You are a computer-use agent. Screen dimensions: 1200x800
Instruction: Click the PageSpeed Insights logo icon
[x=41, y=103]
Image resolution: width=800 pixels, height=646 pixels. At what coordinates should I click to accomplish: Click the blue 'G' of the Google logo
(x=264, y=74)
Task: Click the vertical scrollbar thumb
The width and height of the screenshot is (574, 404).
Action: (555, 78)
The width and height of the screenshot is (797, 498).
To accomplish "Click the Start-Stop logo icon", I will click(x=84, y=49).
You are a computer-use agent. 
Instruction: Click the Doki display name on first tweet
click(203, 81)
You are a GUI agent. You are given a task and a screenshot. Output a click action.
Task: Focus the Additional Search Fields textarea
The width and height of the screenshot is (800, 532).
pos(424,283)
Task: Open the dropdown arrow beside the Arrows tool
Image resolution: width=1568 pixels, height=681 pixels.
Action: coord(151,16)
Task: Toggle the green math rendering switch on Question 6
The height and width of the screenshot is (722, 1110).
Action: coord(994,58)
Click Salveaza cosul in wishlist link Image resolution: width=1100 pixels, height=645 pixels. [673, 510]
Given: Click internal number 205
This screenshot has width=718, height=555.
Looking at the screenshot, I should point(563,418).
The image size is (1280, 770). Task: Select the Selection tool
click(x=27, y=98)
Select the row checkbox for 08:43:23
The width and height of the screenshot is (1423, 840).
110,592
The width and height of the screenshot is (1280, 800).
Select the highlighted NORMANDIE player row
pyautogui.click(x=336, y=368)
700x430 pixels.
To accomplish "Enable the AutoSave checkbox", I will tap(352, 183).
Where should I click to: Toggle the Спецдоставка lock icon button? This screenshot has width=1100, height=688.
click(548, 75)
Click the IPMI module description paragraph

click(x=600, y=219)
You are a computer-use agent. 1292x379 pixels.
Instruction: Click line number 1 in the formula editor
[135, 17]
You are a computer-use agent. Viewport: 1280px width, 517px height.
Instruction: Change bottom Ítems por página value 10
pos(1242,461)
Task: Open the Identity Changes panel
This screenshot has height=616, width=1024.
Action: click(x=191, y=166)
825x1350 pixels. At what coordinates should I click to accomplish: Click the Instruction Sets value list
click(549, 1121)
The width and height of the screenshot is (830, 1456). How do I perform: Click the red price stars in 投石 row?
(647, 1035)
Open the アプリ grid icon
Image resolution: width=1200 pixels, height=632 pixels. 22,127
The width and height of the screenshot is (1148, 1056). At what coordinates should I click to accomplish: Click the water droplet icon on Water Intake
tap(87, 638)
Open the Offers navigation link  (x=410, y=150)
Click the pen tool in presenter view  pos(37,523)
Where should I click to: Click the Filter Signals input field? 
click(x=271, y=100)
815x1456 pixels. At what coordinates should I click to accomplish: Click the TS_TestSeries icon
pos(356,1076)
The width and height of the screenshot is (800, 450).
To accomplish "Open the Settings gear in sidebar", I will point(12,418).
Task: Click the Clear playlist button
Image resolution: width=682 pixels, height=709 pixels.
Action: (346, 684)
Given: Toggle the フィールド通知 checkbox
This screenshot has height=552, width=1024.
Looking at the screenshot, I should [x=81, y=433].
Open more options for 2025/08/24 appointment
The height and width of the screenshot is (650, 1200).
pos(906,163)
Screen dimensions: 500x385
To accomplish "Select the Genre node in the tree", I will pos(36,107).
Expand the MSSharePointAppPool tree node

• • • • •

Task brief: The expected answer is an exact copy of the lines above, beginning at the line with "You are a GUI" and ending at the line with "Task: Open the dropdown", with both ends in.

Response:
You are a GUI agent. You are given a task and a screenshot. Output a click action.
Task: Focus the Additional Search Fields textarea
The width and height of the screenshot is (800, 532).
pos(424,283)
Task: Open the dropdown arrow beside the Arrows tool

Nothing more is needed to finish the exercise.